[Date Prev][Date Next][Thread Prev][Thread Next][Date Index][Thread Index]

Better Regex and exception handling for this small code

On 11Jul2017 22:01, Ganesh Pal <ganesh1pal at gmail.com> wrote:
>I am trying to open a file and check if there is a pattern  has  changed
>after the task got completed?
>file data:
>#tail -f /file.txt
>Note: CRC:algo = 2, split_crc = 1, unused = 0, initiator_crc = b6b20a65,
>journal_crc = d2097b00
>Note: Task completed successfully.
>Note: CRC:algo = 2, split_crc = 1, unused = 0, initiator_crc = d976d35e,
>journal_crc = a176af10
> I  have the below piece of code  but would like to make this better more
>pythonic , I found regex pattern and exception handling poor here , any
>quick suggestion in your spare time is welcome.
>#open the existing file if the flag is set and check if there is a match

Use "True" instead of "1". A flag is a Boolean thing, and should use a Boolean 
value. This lets you literally speak "true" and 'false" rather than imoplicitly 
saying that "0 means false and nonzero means true".

>data = None

There is no need to initialise data here because you immediately overwrite it 

>with open(log_file, 'r') as f:
>     data = f.readlines()
>if flag_is_on:

Oh yes. Just name this variable "flag". "_is_on" is kind of implicit.

>    logdata = '\n'.join(data)

Do other parts of your programme deal with the file data as lines? If not, 
there is little point to reading the file and breaking it up into lines above, 
then joining them together against here. Just go:

  with open(log_file) as f:
      log_data = f.read()

>    reg = "initiator_crc =(?P<ini_crc>[\s\S]*?), journal_crc"

Normally we write regular expressions as "raw" python strings, thus:

    reg = r'initiator_crc =(?P<ini_crc>[\s\S]*?), journal_crc'

because backslashes etc are punctuation inside normal strings. Within a "raw" 
string started with r' nothing is special until the closing ' character. This 
makes writing regular expressions more reliable.

Also, why the character range "[\s\S]"? That says whitespace or nonwhitespace 
i.e. any character. If you want any character, just say ".".

>    crc = re.findall(re.compile(reg), logdata)

It is better to compile a regexp just the once, getting a Regexp object, and 
then you just use the compiled object.

>    if not crc:
>        raise Exception("Pattern not found in  logfile")

ValueError would be a more appropriate exception here; plain old "Exception" is 
pretty vague.

>    checksumbefore = crc[0].strip()
>    checksumafter = crc[1].strip()

Your regexp cannot start or end with whitespace. Those .strip calls are not 
doing anything for you.

This reads like you expect there to be exactly 2 matches in the file.
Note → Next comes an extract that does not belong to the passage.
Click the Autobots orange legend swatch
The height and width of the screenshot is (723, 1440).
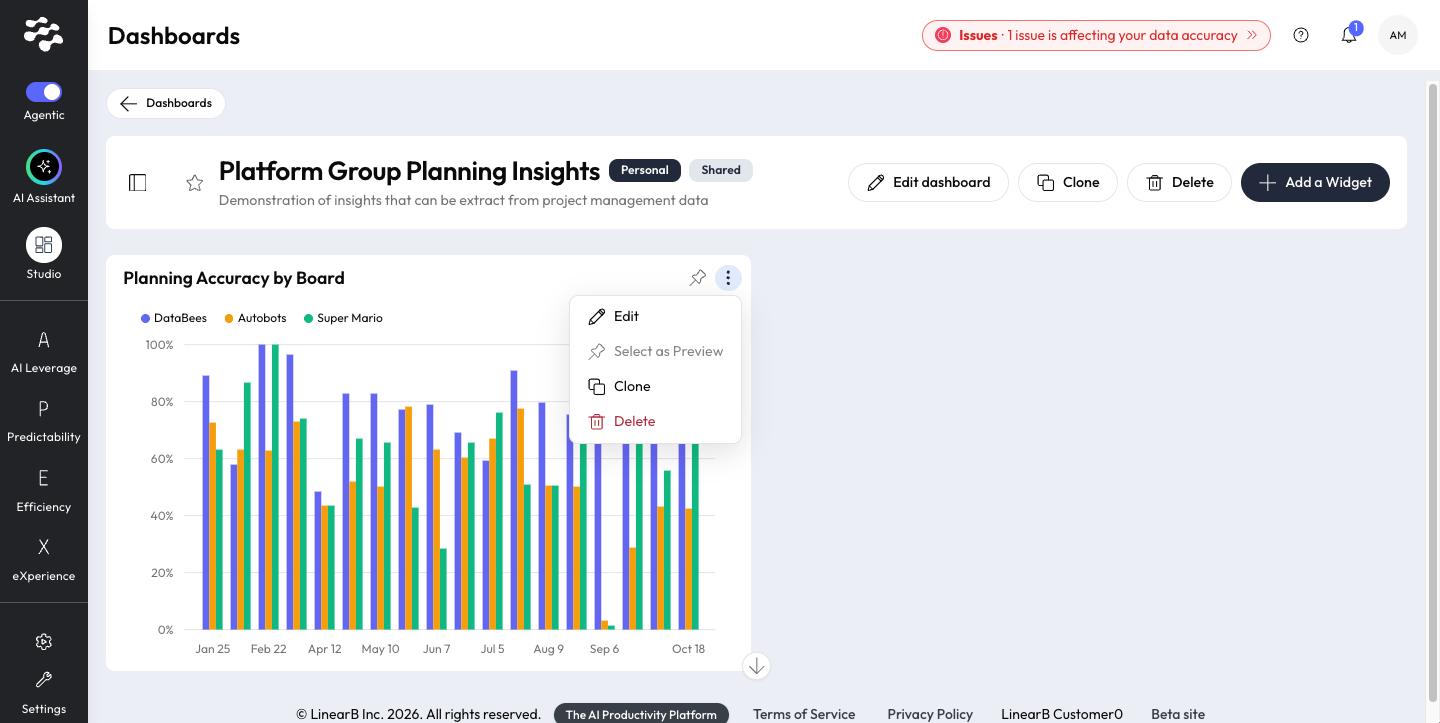(x=229, y=318)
What if 
there are more or fewer?

>    logging.info("checksumbefore :%s and  checksumafter:%s"
>                      % (checksumbefore, checksumafter))
>    if checksumbefore == checksumafter:
>       raise Exception("checksum not macthing")

Don't you mean != here?

I wouldn't be raising exceptions in this code. Personally I would make this a 
function that returns True or False. Exceptions are a poor way of returning 
"status" or other values. They're really for "things that should not have 
happened", hence their name.

It looks like you're scanning a log file for multiple lines and wanting to know 
if successive ones change. Why not write a function like this (untested):

  RE_CRC_LINE = re.compile(r'initiator_crc =(?P<ini_crc>[\s\S]*?), journal_crc')

  def check_for_crc_changes(logfile):
      old_crc_text = ''
      with open(logfile) as f:
          for line in f:
              m = RE_CRC_LINE.match(line)
              if not m:
                  # uninteresting line
              crc_text = m.group(0)
              if crc_text != old_crc_text:
                  # found a change
                  return True
      if old_crc_text == '':
          # if this is really an error, you might raise this exception
          # but maybe no such lines is just normal but boring
          raise ValueError("no CRC lines seen in logfile %r" % (logfile,))
      # found no changes
      return False

See that there is very little sanity checking. In an exception supporting 
language like Python you can often write code as if it will always succeed by 
using things which will raise exceptions if things go wrong. Then _outside_ the 
function you can catch any exceptions that occur (such as being unable to open 
the log file).

Cameron Simpson <cs at zip.com.au>